When we did this exercise, one of the questions we asked the girls was, “What, according to you, are your rights?” They wrote about the right to go out, the right to study, and a number of them wrote about the right to own mobile phones or use mobile phones. They believe that they should be allowed to use the mobile phone on their own and that their use should be monitored less. They definitely don’t enjoy being kept away from the mobile phones.



Apart from the fear of crank callers and harassment, the biggest concern for the parents of unmarried girls is that they might develop relationships with boys.

What are the reasons given by parents or other members of the family to curtail the use of the mobile phone?



Apart from the fear of crank callers and harassment, the biggest concern for the parents of unmarried girls is that they might develop relationships with boys. There have been incidences where young couples eloped and the girl killed herself. It was said that she had a mobile phone and she would use it to speak with the boy. It’s a trust issue.



Sex education is banned in twelve states in India. The age of consent for having sex is 18 years. In this protectionist environment, what are the stumbling blocks to providing sexuality related information?



Sex education being banned is one thing. People are not ready to talk about sexuality and sexual rights, or to talk about rights. A lot of the conversations on women’s health are on the issues of nutrition, reproduction and contraception. The idea is to also talk about health, sexuality and reproductive health within a rights perspective, which is missing — where you are talking to women and girls about them to be able to decide whether they want to use a certain service, their right to information, and talking about pleasure and not just violence or how their bodies are only meant to produce babies.



You mentioned telcos are not keen to promote mobile use among minors and to disseminate this kind of information. Do you face or anticipate any other issues from the intermediaries and telecom service providers?



We did not get a very good reaction or good support from the telecom companies. If a mobile network provider does not partner with you in something like this, then the cost has be borne completely by the NGO. And it’s a huge cost because you will not design any programme which will put the cost burden on the user. It limits their use. It’s a cost intensive project. It requires a certain amount of money to be put in not only in terms of daily use but infrastructure, backend, data storage, data management, issues of privacy etc.



Have you tried to approach alternate intermediaries?



We did speak with other models in the country, for example, Gram Vaani, Dimagi, and Digital Greens. Most of them work with peer educators or health service providers or they are generating content from the community, which is largely around governance or agriculture, and not so much around women’s rights and issues of gender and sexuality. We are now thinking about the alternative option, if we still want to go ahead with using this technology.



Providing information directly to adolescent girls is a very difficult terrain — because of the topic and because they are minors. We have not finalised the format we want to use. Now it’s more about the approach to this work.

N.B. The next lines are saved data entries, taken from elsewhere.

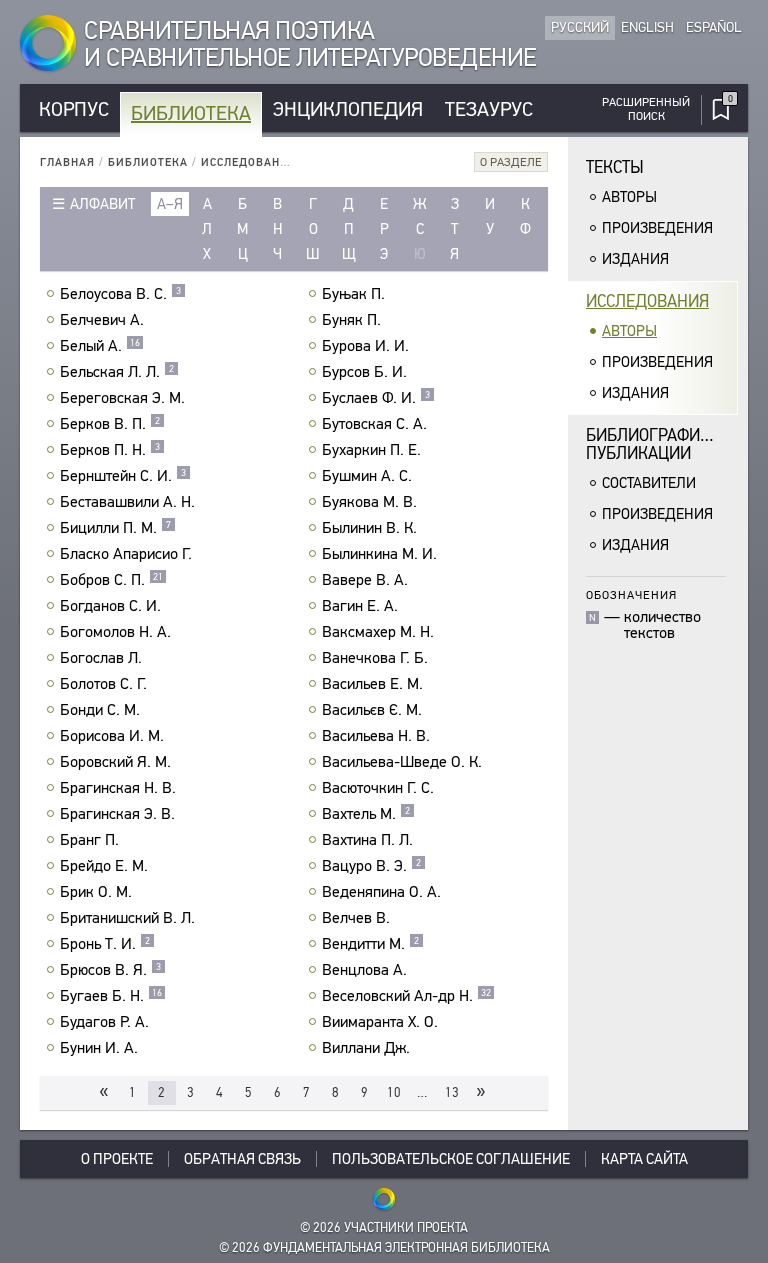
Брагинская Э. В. (117, 814)
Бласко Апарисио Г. (126, 554)
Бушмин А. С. (367, 476)
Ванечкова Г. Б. (375, 658)
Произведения (657, 228)
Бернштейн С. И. (123, 476)
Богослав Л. (101, 658)
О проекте (117, 1159)
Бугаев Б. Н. (111, 996)
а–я (170, 204)
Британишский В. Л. (127, 918)
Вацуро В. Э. (371, 866)
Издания (635, 259)
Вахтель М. (366, 814)
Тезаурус (489, 109)
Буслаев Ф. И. (376, 398)
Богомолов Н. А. (115, 632)
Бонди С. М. (100, 710)
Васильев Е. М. (372, 684)
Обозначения (631, 594)
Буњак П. (353, 294)
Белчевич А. (102, 320)
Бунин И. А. (99, 1048)
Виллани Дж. (366, 1048)
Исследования (249, 162)
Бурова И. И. (365, 346)
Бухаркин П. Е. (371, 450)
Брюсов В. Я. (110, 970)
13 (452, 1092)
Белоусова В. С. (120, 294)
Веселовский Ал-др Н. (406, 996)
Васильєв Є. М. (372, 710)
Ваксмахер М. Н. (378, 632)
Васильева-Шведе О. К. (402, 762)
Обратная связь (242, 1159)
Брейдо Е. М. (104, 866)
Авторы (629, 197)
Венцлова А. (364, 970)
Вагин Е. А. (360, 606)
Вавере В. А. (365, 580)
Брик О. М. (96, 892)
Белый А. (100, 346)
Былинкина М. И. (379, 554)
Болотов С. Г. (103, 684)
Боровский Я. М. (115, 762)
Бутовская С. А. (374, 424)
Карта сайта (644, 1159)
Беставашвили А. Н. (127, 502)
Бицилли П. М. (115, 528)
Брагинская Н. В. (118, 788)
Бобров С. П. (111, 580)
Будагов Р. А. (104, 1022)
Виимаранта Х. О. (380, 1022)
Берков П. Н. (110, 450)
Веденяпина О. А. (381, 892)
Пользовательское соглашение (451, 1159)
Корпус (74, 109)
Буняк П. (351, 320)
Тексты (615, 167)
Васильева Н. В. (376, 736)
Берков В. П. (110, 424)
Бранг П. (89, 840)
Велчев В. (356, 918)
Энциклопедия (348, 109)
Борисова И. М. (112, 736)
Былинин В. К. (369, 528)
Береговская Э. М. (122, 398)
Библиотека (191, 113)
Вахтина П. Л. (367, 840)
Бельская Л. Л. (117, 372)
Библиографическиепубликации (662, 444)
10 (394, 1092)
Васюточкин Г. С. (378, 788)
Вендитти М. (370, 944)
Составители (649, 483)
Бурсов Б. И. (364, 372)
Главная (67, 162)
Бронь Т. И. (105, 944)
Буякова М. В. (369, 502)
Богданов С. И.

This study has really helped us see that maybe adolescent girls is not the first step to begin with, the first audience or the first end user we want to reach out to.

Based on the study and CREA’s work so far, do you think that the use of ICTs looks promising for the dissemination of information pertaining to sex education, sexual health or reproductive health?



We, within CREA, are definitely interested exploring more about how we can use technology. This study has really helped us see that maybe adolescent girls is not the first step to begin with, the first audience or the first end user we want to reach out to; we will think of an alternative approach.



We believe that technology should be used now. It is a great medium to amplify your message.